El segundo aspecto que complica el calendario del T-MEC tiene que ver con el deterioro de la relación entre Estados Unidos y China. No se trata de un tema nuevo, pero hemos llegado a un territorio desconocido. El intercambio de obuses en forma de alzas en los aranceles deja claro que las amenazas retóricas quedaron atrás. Las bolsas de valores caen porque el conflicto implica disrupción de cadenas productivas y problemas de ventas para cientos de empresas, entre ellas Apple, Lenovo, GM y Boeing.

La agudización del conflicto acapara la atención de los equipos de comercio internacional del gobierno de Estados Unidos. Para qué ocuparse del T-MEC, si la guerra con China es la prioridad máxima de la Casa Blanca. Es un asunto comercial, pero también geopolítico. En la punta del iceberg, la disputa parece relacionada con el cuantioso superávit comercial que tiene China. Por debajo de la superficie, está claro que el diferendo tiene que ver con quién tendrá la hegemonía económica mundial.

Por todo esto, es normal que el T-MEC haya pasado a un segundo plano. La Casa Blanca no promoverá el acuerdo con México y Canadá, mientras no esté resuelta la crisis con China. Sus socios de América del Norte son importantes, pero no entran en la categoría de amenazas. Los focos están en China.

Una tregua con el Dragón podría darse antes de que termine mayo. En otro escenario, el conflicto quedaría como una historia para aprovechar en las elecciones presidenciales del 2020, en Estados Unidos. El primer escenario serviría para México, porque daría tiempo para la aprobación del T-MEC en el 2019. Para fines prácticos, el Congreso estadounidense necesita alrededor de 120 días para analizar, discutir y votar el tratado comercial. La fecha límite parece ser fines de junio, ¿por qué? Más allá de ese plazo, hay un riesgo enorme de que se empalme la discusión del T-MEC con el comienzo formal de la competencia electoral en Estados Unidos.

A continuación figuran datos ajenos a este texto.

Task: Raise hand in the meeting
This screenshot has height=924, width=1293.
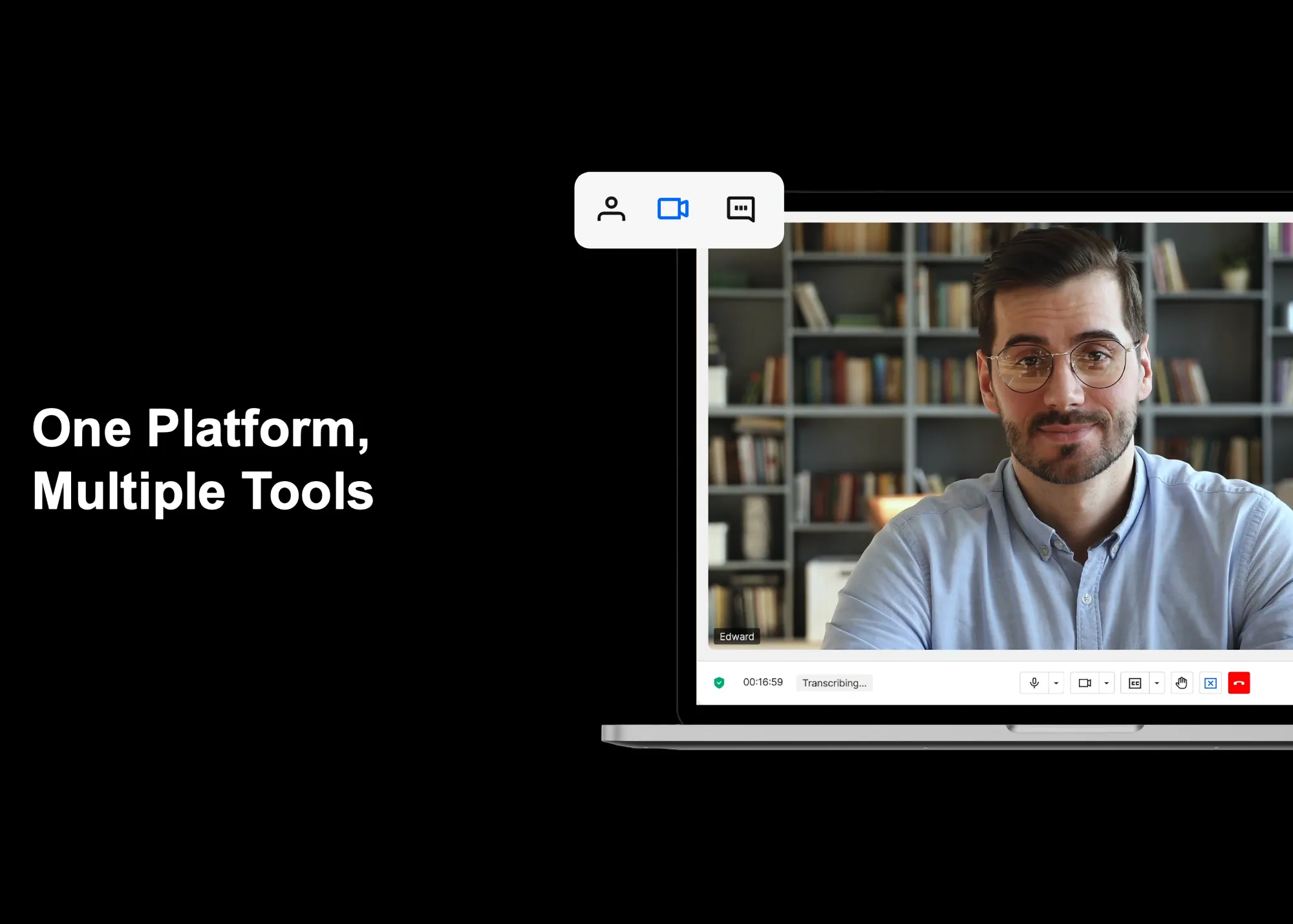Action: [1181, 683]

Si el T-MEC no está aprobado cuando empiecen las campañas electorales de Estados Unidos, lo más probable es que el proceso legislativo se postergue hasta después de las elecciones, que serán en noviembre del 2020. Esto sería muy peligroso para México, porque sólo tendría el TLCAN para “administrar y arbitrar” el comercio con Estados Unidos. ¿Por qué eso es un problema? Porque Donald Trump detesta el TLC y nos hará la vida de cuadritos, por obra y gracia de él. Habría volatilidad cambiaria y turbulencias. Mínimo.